- TRY IT -
Which sports does the opinion piece on transgender athletes in women's sports name as possible college teams?

Thursday, March 22, 2018

Male-to-Female Transgenders in Women's Sports - Peter Skurkiss




by Peter Skurkiss

The 2020 Games are slated to be the first Olympics in which transgender athletes openly compete.

To get a feel for the level of craziness of today's world, take a look at sports – women's sports in particular. It is on the cusp of being turned upside-down because of the rise and societal acceptance of the phenomenon known as "transgenderism."

"Transitioning from male to female" does not make a man into a woman. In spite of any cosmetic surgery, hormone treatments, affected mannerisms, and so on, the cellular DNA of the body does not change. A man is still a man.

As this relates to women athletics, it doesn't take a detective of Nero Wolfe's caliber to see where transgenderism has to clash with feminism and, more significantly, with common sense and science. Men who have "transitioned" into "women" now want to participate in women's sports. What could go wrong with that? At present, this is happening here and there. But one has to sense that once a critical point has been reached, through a radical court decision or through some other such event, the floodgates will open. 

As nutty as the feminists can be, you've never heard them carry their egalitarian ideology to its logical conclusion by demanding the elimination of the differentiation between men and women in sports. The fems don't want one swim team, one basketball team, one golf or volleyball team for a college. Of course not. If that were to happen, precious few women would participate in sports. The feminists want collegiate women's sport teams and men's teams, albeit under Title IX funding restrictions.

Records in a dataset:
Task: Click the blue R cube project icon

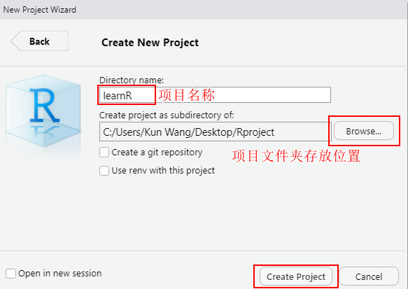Action: click(x=43, y=111)
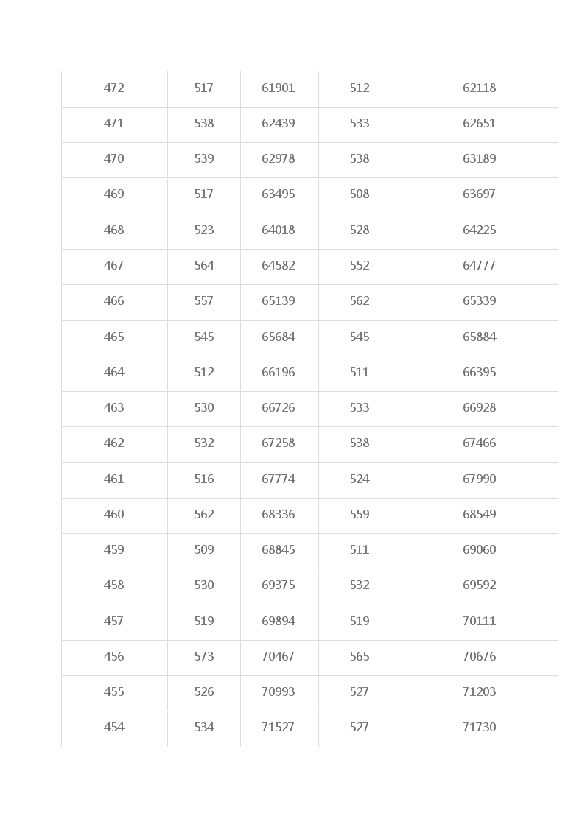Select the cell with value 67774
Viewport: 585px width, 827px height.
(x=279, y=479)
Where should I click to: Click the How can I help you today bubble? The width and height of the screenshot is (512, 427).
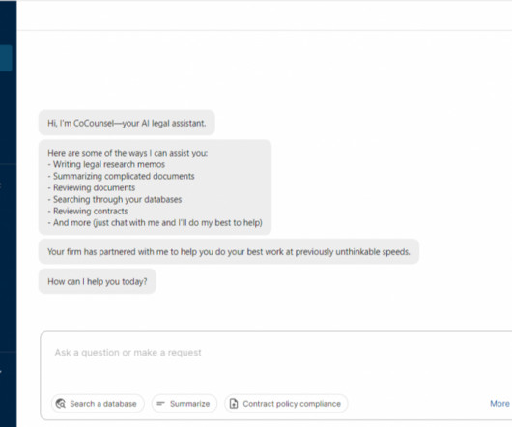tap(98, 281)
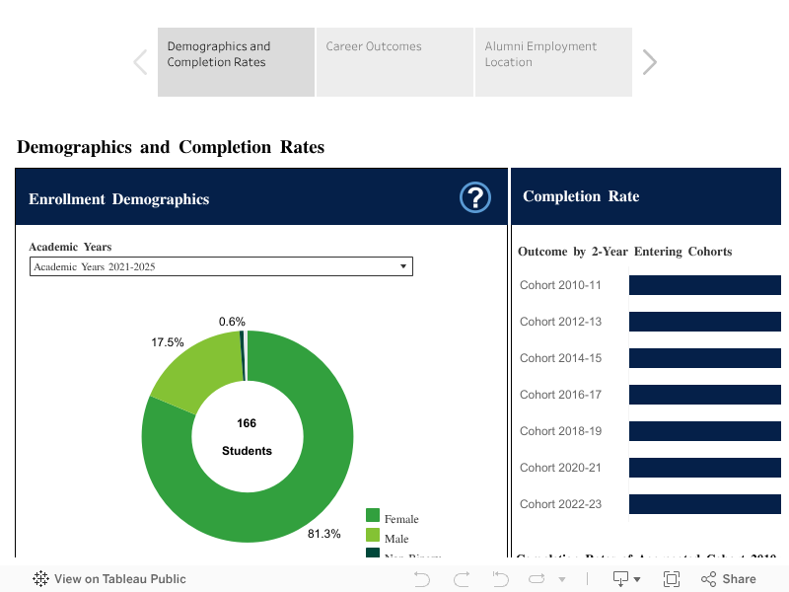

- SOLUTION FOR THIS EXERCISE -
- Swimming (swim team)
- Basketball
- Golf
- Volleyball